The subject matter herein relates generally to light pipes and, more particularly, to an assembly for the distribution of light from one or more light sources to one or more light pipes.
Current lighting systems comprise a light source, such as Light Emitting Diodes (LEDs), and a light pipe to distribute the light in the desired configuration. In some applications, more than one light source and/or more than one light pipe may be provided. For example, two LEDs may be used with two or more light pipes. In some applications, it is desirable to have equal average optical pathways from any of the two LEDs to any light pipe to provide equal light inputs for both light pipes. However, conventional lighting systems using light pipe assemblies have problems collecting light from either one of multiple possible light sources and then distributing the light to two or more separate light pipes along equal average optical pathways. In current assemblies, due to the geometry of the assemblies and/or the wavelength selective absorption of transparent plastic materials, light arrives on target in interlaced chromatic spots.

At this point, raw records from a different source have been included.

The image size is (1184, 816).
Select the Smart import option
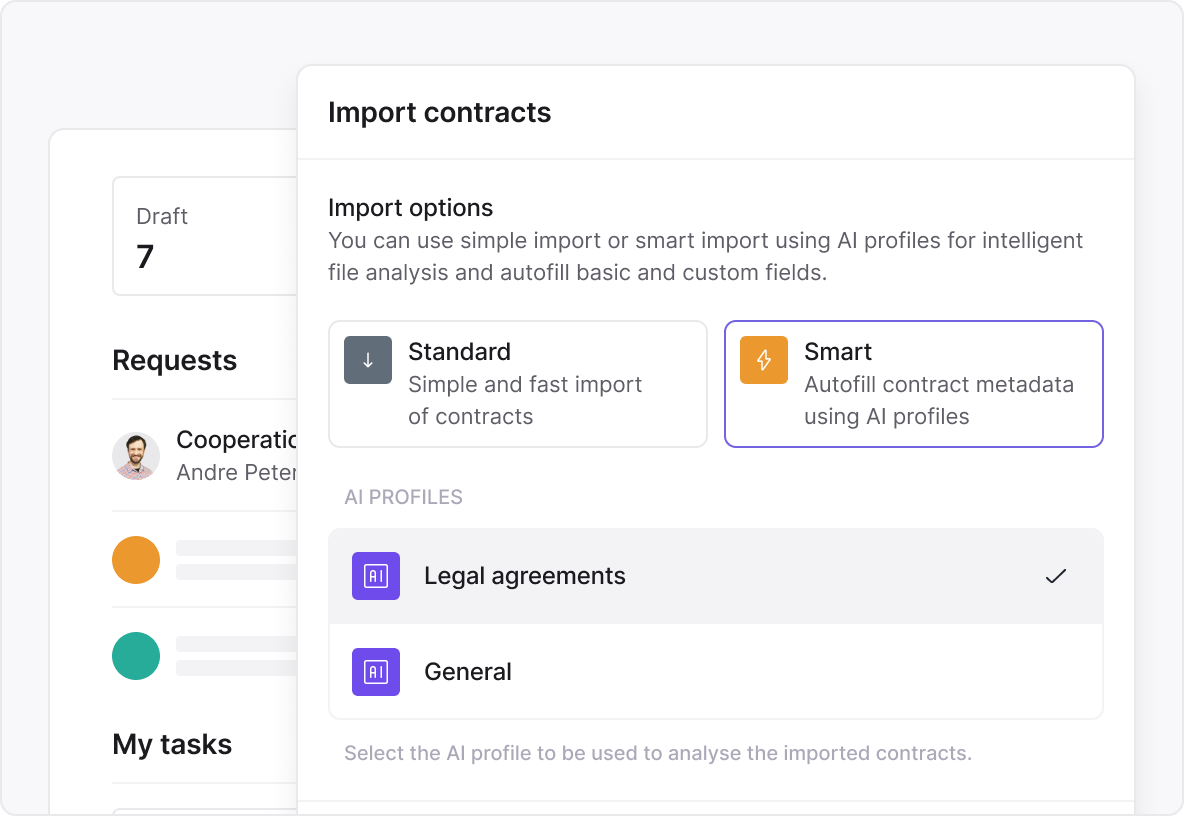[913, 384]
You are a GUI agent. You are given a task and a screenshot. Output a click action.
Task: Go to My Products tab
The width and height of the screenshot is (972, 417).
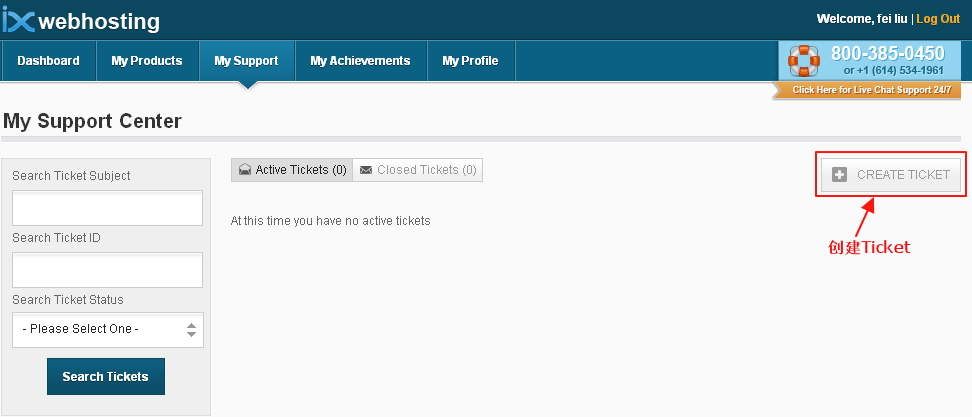click(x=147, y=61)
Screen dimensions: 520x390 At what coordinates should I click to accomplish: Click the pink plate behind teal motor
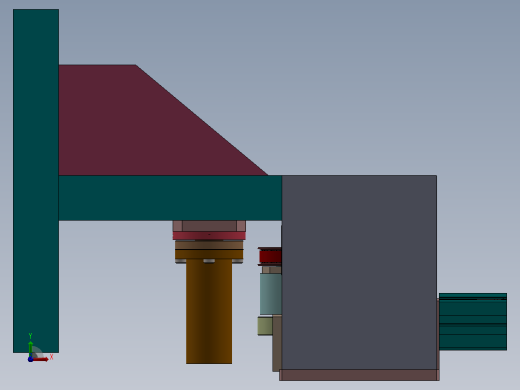pyautogui.click(x=438, y=333)
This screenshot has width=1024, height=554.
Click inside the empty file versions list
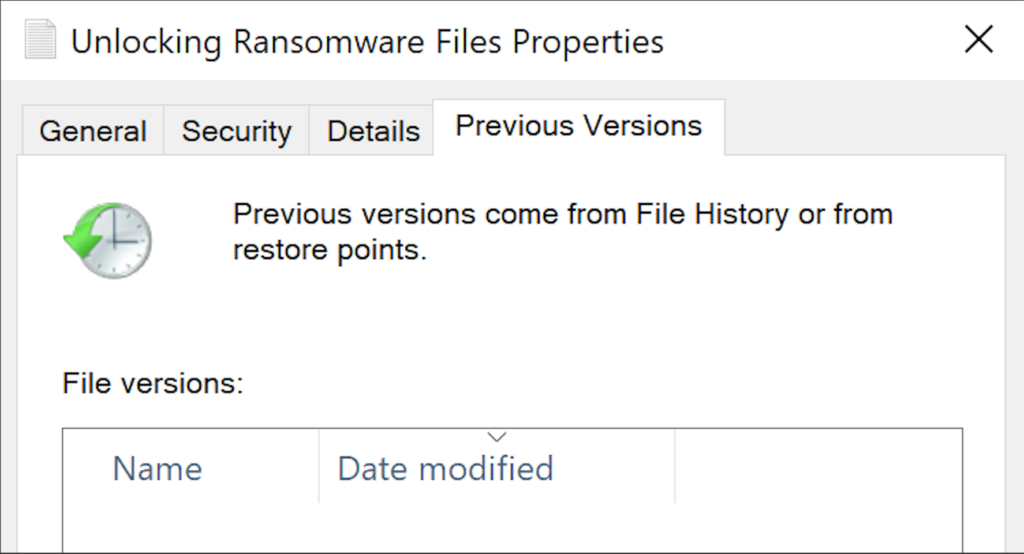pyautogui.click(x=512, y=528)
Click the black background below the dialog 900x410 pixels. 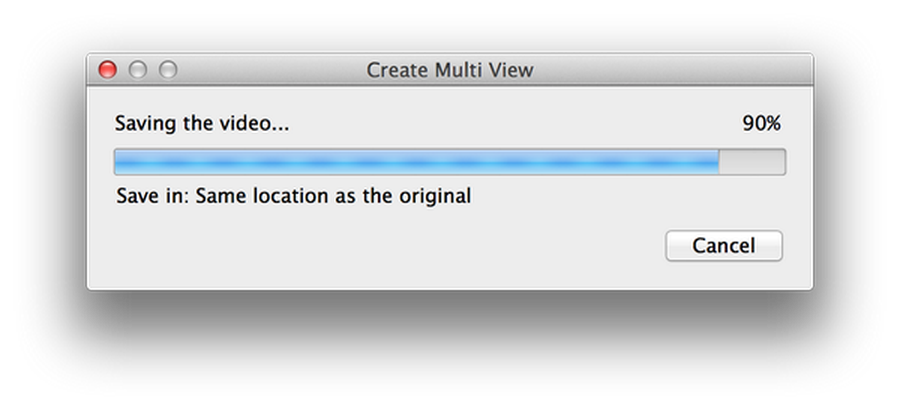[450, 350]
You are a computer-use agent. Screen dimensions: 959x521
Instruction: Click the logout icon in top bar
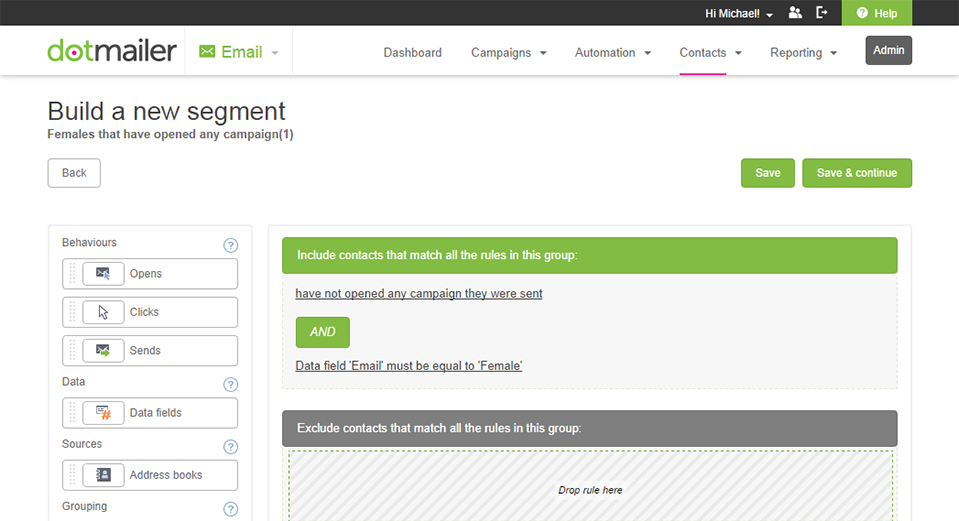tap(822, 13)
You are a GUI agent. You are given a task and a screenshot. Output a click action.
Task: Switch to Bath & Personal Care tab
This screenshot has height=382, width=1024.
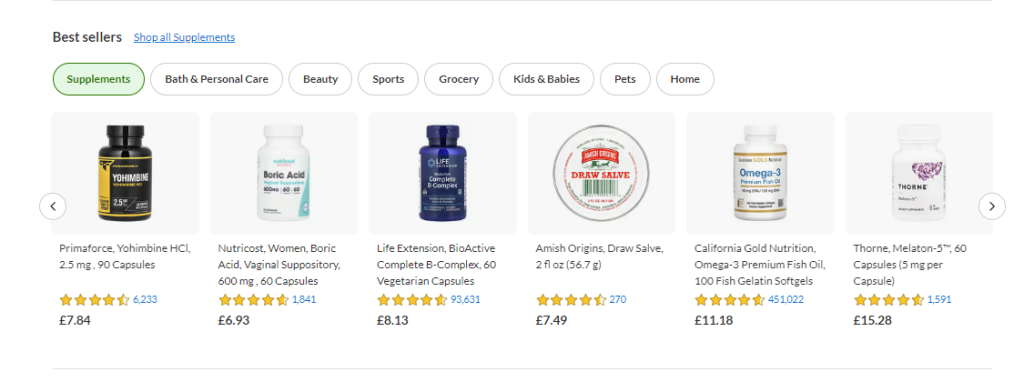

White light emitting LEDs can be produced either by superposing red, green, and blue light emitted by three semiconductor dies embedded into the RGB LED, or in the case of the standard white LED, color subtraction produced by a phosphorus layer within the semiconductor of a blue LED. However, both the RGB and the standard white LED might present noticeable spatial color variation due to selective wavelength absorption that characterizes all optical media, especially transparent plastic materials. Moreover, the refractive index of a material is dependant of the light wavelength. This applies also to the standard white LED as it is defined by a wave spectrum.
As the LED emission is Lambertian, it will lead to uneven spatial flux distribution and color participation into any cross section of the coupling secondary optics. In order to maintain a relative even spatial distribution both in respect to luminous flux and chromaticity, random light shuffling may be used. The existing methods adopted for color mixing include transmissive optics, reflective optics, or diffusing optics. Diffusing optics are characterized by high degree of light absorption that makes them not suitable for light pipe applications. Using transmissive and reflective optics requires long pathways to achieve a high number of reflections.
A need remains for a cost effective light distribution assembly for distributing light from either one or more light sources (e.g. LEDs) to two or more light pipes while preserving the desired color intensity from the different LED combinations.